#### [MATERIAL TO PROCESS]
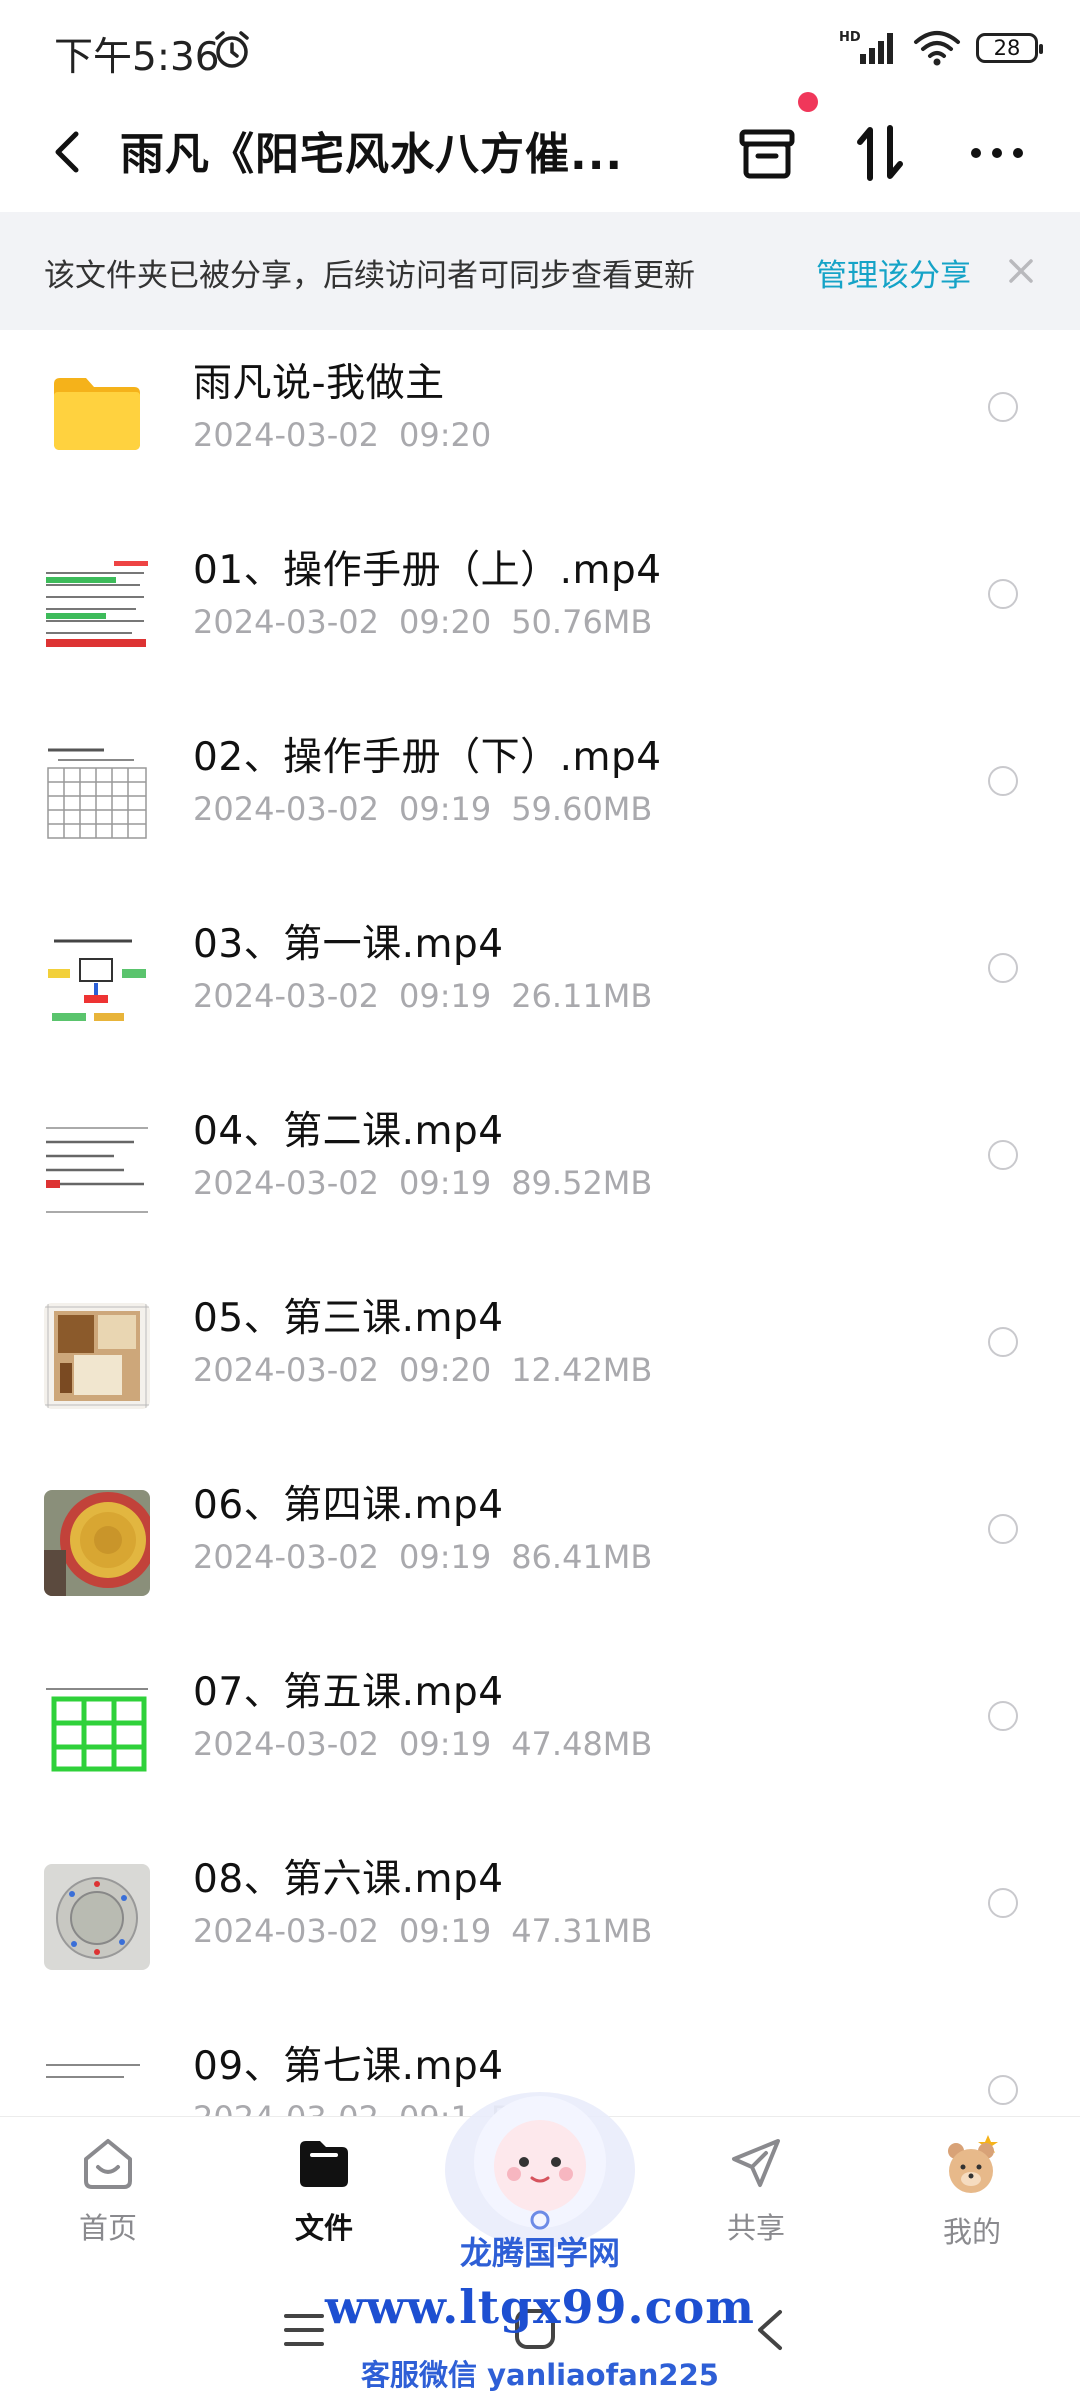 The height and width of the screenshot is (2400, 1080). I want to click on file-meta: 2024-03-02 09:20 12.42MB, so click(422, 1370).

---

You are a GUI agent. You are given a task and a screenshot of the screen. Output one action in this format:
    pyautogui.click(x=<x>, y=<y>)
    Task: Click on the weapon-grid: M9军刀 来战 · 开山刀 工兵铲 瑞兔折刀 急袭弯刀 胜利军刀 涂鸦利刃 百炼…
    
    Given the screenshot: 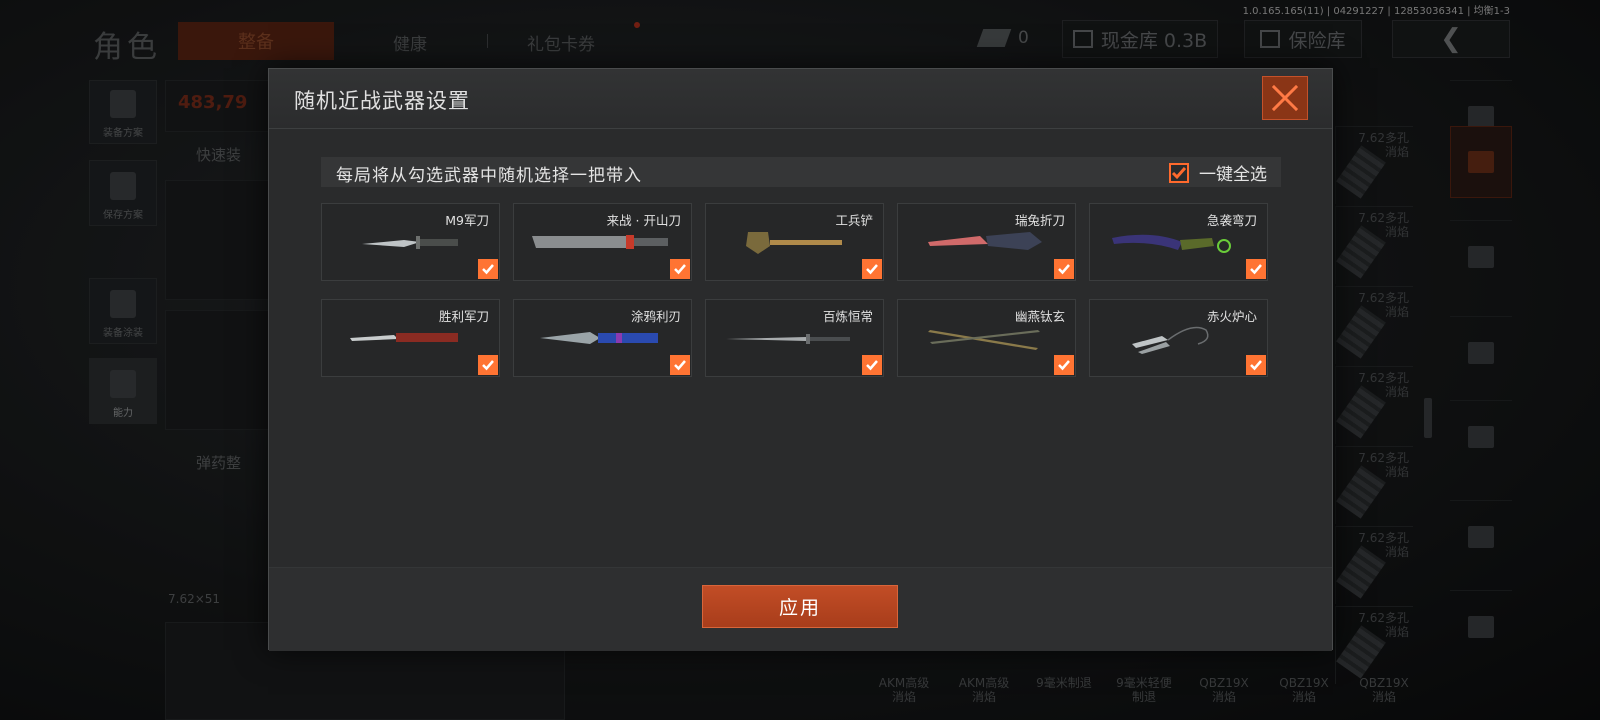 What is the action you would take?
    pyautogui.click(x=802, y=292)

--

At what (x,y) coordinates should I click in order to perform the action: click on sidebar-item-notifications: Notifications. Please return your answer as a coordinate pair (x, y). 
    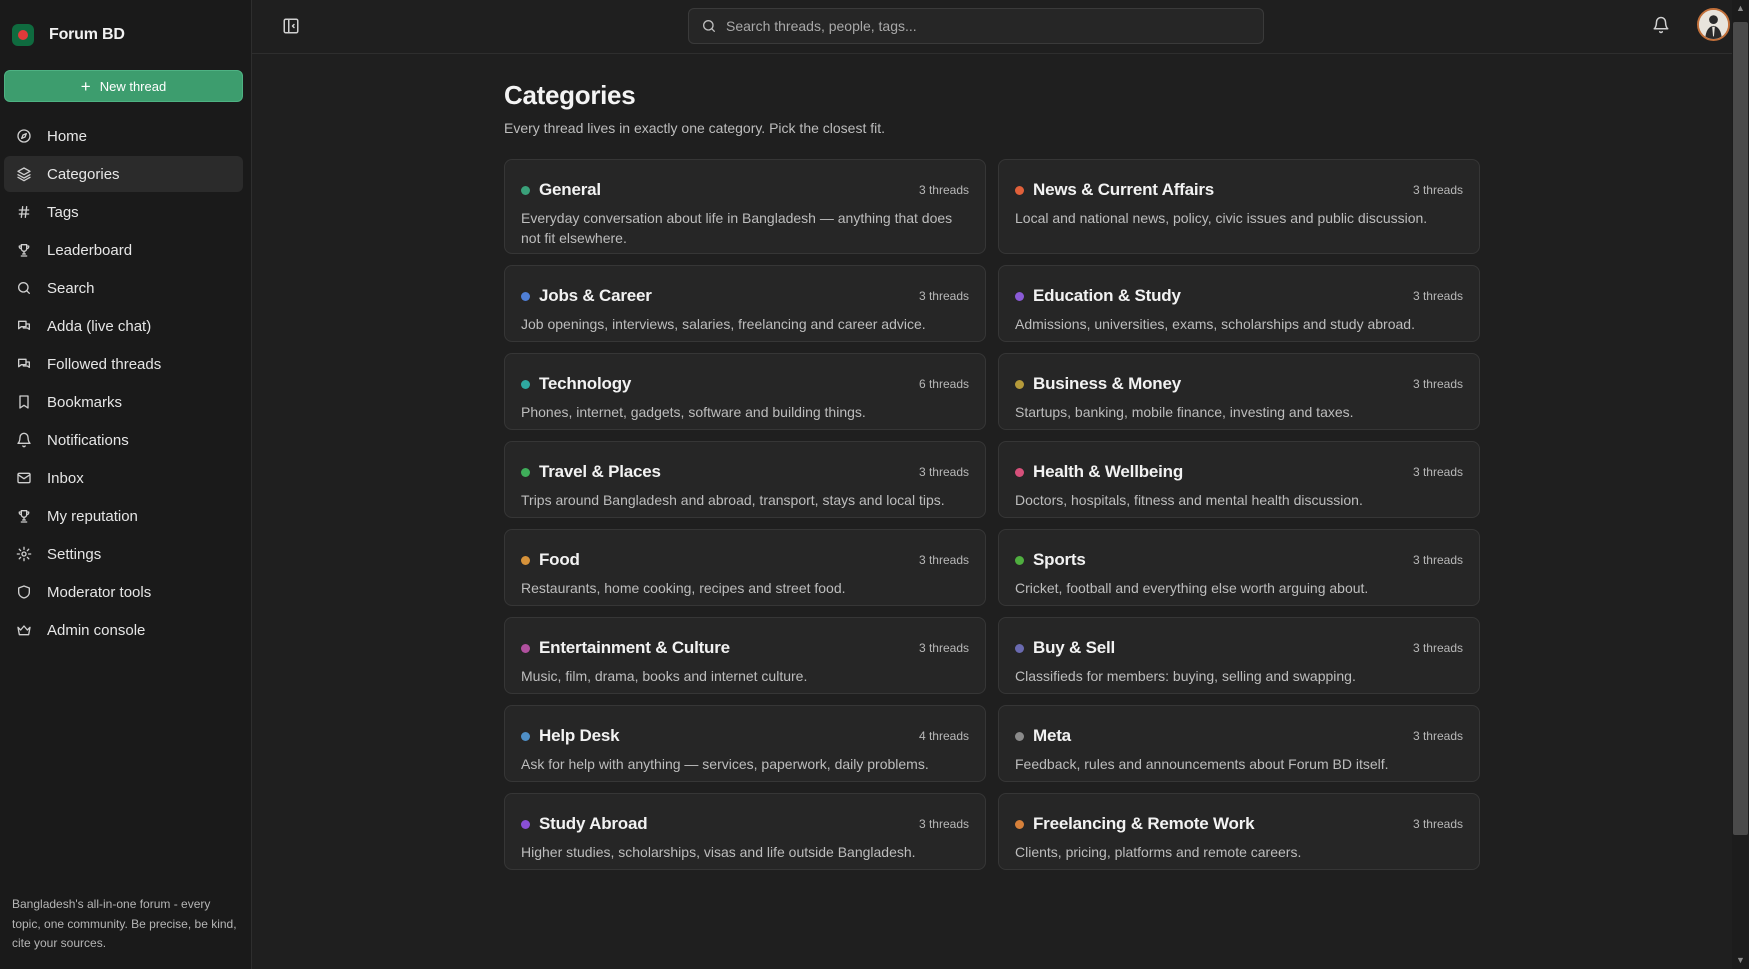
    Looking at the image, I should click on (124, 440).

#### [EXERCISE OBJECTIVE]
Rewrite the lines from the one containing "At what (x,y)" up to and including the one containing "Looking at the" as a numbered list. Skip blank lines and leave the pictures out.

#### [TASK ANSWER]
1. At what (x,y) coordinates should I click in order to perform the action: click on sidebar-item-notifications: Notifications. Please return your answer as a coordinate pair (x, y). 
2.     Looking at the image, I should click on (124, 440).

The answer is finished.